= Libertarian Party of Canada candidates in the 1980 Canadian federal election =

Aspect of the election

The Libertarian Party of Canada fielded a number of candidates in the 1980 federal election, none of whom were elected. Information about these candidates may be found on this page.

==Ontario==

===Walter Belej (Broadview)===

Belej first campaigned for the House of Commons of Canada in the 1974 federal election. He identified himself as a twenty-seven-year-old unregistered architect. Although a member of the Libertarian Party, he ran as an independent. Some months after the election, he wrote a Letter to the editor defending a dental technician who was fined for practising without a licence. He described dentists as a "professional price-fixing gang" and argued in favour of a purely voluntary system.
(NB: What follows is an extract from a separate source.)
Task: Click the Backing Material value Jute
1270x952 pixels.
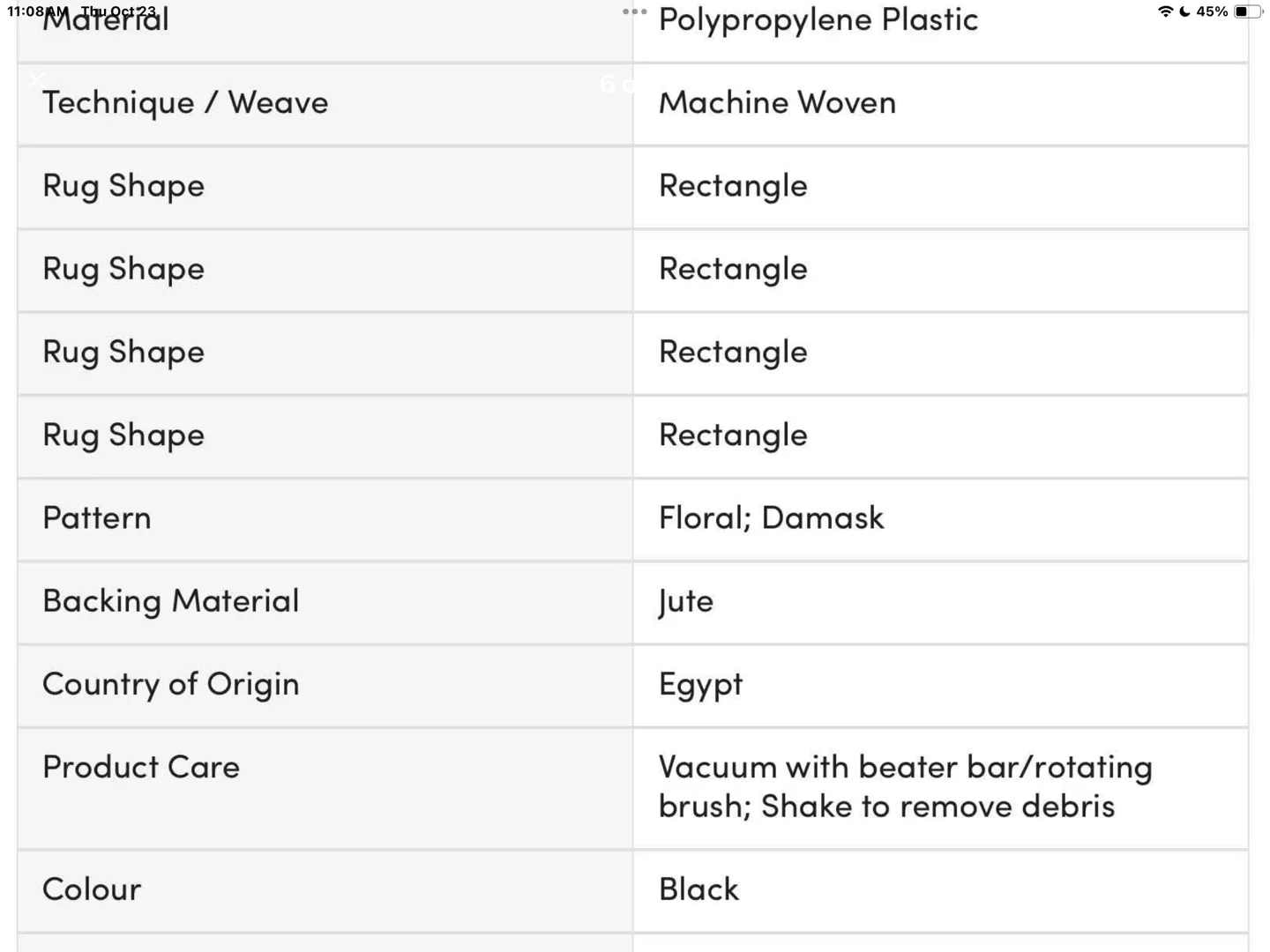Action: coord(685,601)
He campaigned as an independent again in the 1975 provincial election, and later ran as an official candidate of both the federal and provincial Libertarian parties.

Electoral record
| Election | Division | Party | Votes | % | Place | Winner |
|---|---|---|---|---|---|---|
| 1974 federal | Broadview | Ind. (Independent Libertarian) | 137 |  | 4/6 | John Gilbert, New Democratic Party |
| 1975 provincial | Riverdale | Independent | 60 |  | 5/7 | Jim Renwick, Ontario New Democratic Party |
| 1977 provincial | Riverdale | Ontario Libertarian Party | 196 |  | 5/6 | Jim Renwick, Ontario New Democratic Party |
| 1979 federal | Broadview—Greenwood | Libertarian | 474 | 1.4 | 4/7 | Bob Rae, New Democratic Party |
| 1980 federal | Broadview—Greenwood | Libertarian | 352 | 1.1 | 4/9 | Bob Rae, New Democratic Party |

===Alex Eaglesham (Etobicoke North)===

Eaglesham received 153 votes (0.72%), finishing sixth against the Ontario New Democratic Party incumbent Tony Grande. He later become leader of the Libertarian Party of Canada.